Photographed by Gabriel
Karanfil
America has not entirely come to grips with its own experience in Vietnam,
but the French have an older one, an era often whitewashed, and as painful to
look back on as the war. And so it was all the more exceptional that Antonio
Marras turned to the Mekong and Colonial Vietnam for inspiration for his
Summer 2006 collection for Kenzo.
Fashion shows are seldom the place to make political statements, and so
Marras concentrated on evoking an era - a certain grandeur now lost to time .

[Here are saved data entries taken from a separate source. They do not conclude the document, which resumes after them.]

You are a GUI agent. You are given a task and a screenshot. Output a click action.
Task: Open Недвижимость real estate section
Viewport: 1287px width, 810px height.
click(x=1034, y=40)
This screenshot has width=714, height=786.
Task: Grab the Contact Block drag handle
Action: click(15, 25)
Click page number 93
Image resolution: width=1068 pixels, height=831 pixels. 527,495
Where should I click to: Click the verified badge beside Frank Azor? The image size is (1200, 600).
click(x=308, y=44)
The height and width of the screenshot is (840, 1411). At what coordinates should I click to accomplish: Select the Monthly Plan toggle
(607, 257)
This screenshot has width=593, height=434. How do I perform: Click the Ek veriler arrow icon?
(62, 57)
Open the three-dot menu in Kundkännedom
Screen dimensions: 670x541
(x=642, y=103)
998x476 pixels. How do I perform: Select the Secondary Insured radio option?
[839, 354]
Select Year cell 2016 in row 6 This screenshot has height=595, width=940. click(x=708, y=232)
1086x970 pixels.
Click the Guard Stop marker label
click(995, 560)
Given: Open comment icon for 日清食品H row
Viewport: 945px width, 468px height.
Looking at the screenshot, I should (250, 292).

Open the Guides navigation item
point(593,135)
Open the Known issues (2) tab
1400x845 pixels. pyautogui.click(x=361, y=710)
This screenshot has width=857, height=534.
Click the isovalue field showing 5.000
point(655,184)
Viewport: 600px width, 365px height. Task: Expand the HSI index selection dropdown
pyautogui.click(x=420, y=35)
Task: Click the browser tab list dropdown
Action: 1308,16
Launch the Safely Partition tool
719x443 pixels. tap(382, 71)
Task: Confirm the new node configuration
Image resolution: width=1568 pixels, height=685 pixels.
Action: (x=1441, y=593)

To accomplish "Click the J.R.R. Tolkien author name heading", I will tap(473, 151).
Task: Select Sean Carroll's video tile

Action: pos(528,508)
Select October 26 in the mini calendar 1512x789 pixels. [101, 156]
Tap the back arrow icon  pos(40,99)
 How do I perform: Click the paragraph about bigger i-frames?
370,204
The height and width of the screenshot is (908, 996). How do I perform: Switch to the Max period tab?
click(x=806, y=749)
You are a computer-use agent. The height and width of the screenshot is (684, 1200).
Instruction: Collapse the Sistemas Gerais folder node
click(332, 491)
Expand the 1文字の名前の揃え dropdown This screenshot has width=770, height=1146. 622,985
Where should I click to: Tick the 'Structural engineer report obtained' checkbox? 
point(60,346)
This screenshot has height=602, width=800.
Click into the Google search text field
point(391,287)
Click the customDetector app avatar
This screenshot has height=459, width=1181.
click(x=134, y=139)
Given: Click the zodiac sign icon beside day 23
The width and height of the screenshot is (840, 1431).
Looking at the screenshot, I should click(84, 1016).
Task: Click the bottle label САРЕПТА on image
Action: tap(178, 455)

(Even the waltzes used as a soundtrack bore out that theme.) Of the 50
models, the single Indochinese carried a small baby. The sigh that instantly
went up from the audience was probably a reaction to the tenderness of the
moment given that most people in the room were far too young to remember
grainy images from long ago.
Politics aside, the show sizzled. From the opening sailor-inspired outfits
that included a fishnet lacy top and a beret sprouting a tricolor pompom, to
the frothing pleated skirts and tiers of joyful prints, the show was
exuberant. Add in sparkling embroidery, exquisite floral print suits, a
glittering pancho, a vest shining as fresh as new fallen snow, an evening
gown splashed with webs of jet beads, and you can see that Marras has very
convincingly worked with the eclectic tradition of the house to come up with
winning codes.
Without doubt, the Kenzo show won first prize for staging, even before a
boatload of models sailed out onto the stage and silver confetti fell from
the sky. The attention paid to the presentation was as exceptional as the
clothes that were shown.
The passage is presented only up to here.